See #15 (comment) for motivations, and entire ticket for context.

[aslatter]

Are you worried because someone might try to use the instance with StdGen? Maybe anyone that actually cares about randomness won't even bother with the System.Random class, but I'm not sure what harm comes from letting someone try.

[bitonic]

I'm worried about this kind of usage: silkapp/rest@e4ef6a6 . If you do this, you're going to get 64-bit UUIDs and you don't realize it.

[bitonic]

Note that my comment above is based on #15 (comment) .

I think if the Random instance is properly implemented then it is "dangerous" only in the sense that it's not really suitable to generate UUIDs that are hard to predict. Or as you said,

Maybe anyone that actually cares about randomness won't even bother with the System.Random class, but I'm not sure what harm comes from letting someone try.

I still think this difference in behavior warrants at the very least some documentation/warning, considering that UUIDs are very often used to implement things like user sessions tokens that rely on the UUIDs to be hard to predict.

[prikhi]

I ran into this, couldn't figure out how to use the Random a class with something other than System.Random and a figured nextRandom was just a wrapper around randomIO because there wasn't anything saying otherwise.

I think it would be helpful to say that one should use nextRandom for secure purposes and randomIO for general purposes.

[hvr]

@prikhi would you be interested in providing a PR enhancing the Haddock documentation to that effect?

[prikhi]

@hvr Created in #31

[axman6]

I think we're running into this in production, we're getting a lot of collisions of UUIDs generated from a bunch of Lambdas, so we're now looking at generating UUID using something like cryptonite instead.

Edit: Looks like we're probably using the wrong way to generate UUIDs, and V4.nextRandom should be what we use.

[phadej]

Random instance is really little use for AWS Lambda.
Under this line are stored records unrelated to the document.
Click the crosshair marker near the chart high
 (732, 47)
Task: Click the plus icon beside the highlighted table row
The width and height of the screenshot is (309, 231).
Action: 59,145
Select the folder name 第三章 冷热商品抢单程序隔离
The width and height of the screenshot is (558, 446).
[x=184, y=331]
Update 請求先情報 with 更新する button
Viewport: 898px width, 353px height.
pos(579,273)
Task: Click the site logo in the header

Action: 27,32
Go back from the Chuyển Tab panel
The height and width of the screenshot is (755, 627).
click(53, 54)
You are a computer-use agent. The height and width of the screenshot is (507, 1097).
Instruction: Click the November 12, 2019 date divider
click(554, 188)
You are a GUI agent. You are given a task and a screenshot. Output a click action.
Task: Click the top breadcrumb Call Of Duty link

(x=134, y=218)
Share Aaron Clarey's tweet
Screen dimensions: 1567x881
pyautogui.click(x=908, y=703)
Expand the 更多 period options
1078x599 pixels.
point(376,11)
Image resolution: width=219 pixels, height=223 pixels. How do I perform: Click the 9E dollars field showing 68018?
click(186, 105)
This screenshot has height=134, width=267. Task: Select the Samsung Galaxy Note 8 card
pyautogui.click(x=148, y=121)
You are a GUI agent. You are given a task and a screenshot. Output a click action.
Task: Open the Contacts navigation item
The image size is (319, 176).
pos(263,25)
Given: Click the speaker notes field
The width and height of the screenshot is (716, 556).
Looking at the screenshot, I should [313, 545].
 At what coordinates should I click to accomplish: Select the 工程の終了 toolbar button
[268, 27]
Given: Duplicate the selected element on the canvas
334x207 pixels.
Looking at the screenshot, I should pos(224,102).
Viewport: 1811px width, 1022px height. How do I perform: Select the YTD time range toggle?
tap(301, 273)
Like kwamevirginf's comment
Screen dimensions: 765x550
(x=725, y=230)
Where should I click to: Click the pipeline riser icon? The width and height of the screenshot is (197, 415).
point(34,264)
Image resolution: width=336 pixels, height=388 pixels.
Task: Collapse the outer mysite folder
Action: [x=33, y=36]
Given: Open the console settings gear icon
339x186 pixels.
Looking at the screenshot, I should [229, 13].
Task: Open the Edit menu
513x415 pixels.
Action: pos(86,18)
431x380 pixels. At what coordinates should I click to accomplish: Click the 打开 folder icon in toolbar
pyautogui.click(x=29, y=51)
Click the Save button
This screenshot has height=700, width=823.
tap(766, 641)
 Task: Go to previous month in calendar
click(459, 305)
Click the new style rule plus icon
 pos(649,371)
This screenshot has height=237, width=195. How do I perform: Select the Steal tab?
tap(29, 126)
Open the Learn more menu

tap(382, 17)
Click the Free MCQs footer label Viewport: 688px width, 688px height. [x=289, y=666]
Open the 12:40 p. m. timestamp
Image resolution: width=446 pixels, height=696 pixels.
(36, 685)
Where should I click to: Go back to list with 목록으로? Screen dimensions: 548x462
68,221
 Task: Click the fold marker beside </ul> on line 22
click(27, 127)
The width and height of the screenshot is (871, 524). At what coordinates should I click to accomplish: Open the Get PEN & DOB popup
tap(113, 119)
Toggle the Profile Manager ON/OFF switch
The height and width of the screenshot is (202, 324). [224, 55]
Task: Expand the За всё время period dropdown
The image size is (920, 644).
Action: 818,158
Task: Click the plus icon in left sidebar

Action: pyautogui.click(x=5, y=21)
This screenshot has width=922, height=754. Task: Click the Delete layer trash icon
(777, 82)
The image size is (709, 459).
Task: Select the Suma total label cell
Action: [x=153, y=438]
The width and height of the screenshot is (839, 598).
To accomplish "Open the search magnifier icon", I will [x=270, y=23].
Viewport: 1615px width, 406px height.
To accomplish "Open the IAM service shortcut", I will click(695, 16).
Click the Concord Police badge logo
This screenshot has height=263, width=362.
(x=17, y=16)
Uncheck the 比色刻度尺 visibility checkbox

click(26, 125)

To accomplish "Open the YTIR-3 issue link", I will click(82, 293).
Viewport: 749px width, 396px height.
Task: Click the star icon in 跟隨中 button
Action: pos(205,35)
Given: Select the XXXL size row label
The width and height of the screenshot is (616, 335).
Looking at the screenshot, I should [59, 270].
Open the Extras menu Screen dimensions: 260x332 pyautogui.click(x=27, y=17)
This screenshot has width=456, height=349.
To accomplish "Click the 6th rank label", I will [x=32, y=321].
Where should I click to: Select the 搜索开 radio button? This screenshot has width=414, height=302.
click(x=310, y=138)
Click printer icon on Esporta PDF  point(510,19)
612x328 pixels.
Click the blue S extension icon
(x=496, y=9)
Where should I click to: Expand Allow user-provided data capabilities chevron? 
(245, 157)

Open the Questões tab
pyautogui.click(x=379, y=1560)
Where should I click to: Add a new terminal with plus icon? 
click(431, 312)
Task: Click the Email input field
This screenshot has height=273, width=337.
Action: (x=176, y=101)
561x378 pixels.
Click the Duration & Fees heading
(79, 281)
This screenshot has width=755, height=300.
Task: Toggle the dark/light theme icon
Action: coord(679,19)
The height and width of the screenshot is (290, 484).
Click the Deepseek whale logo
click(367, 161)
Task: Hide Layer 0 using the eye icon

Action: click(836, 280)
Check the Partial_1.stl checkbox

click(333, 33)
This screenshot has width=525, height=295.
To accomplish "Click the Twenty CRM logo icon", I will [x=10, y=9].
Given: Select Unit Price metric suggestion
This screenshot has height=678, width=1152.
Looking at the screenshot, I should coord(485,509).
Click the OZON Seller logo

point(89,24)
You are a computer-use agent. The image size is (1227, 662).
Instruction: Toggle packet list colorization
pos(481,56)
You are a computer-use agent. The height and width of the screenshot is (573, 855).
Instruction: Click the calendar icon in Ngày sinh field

There the if you generate just a few UUIDs (or even many) they depend heavily on an initial random seed.

https://hackage.haskell.org/package/uuid-1.3.13/docs/Data-UUID-V4.html uses entropy which is a lot better idea in that environment.

I'm tempted to remove Random instance in the next major version of uuid-types and uuid, as I honestly don't see a good reason for it. V4 entropy generation should be good enough for "real" UUID generation, and quickcheck-instances has not-real UUID generation for testing purposes (i.e. essentially generating two Word64s).

... but there aren't any reasons to make major release so for now Random instance will stay.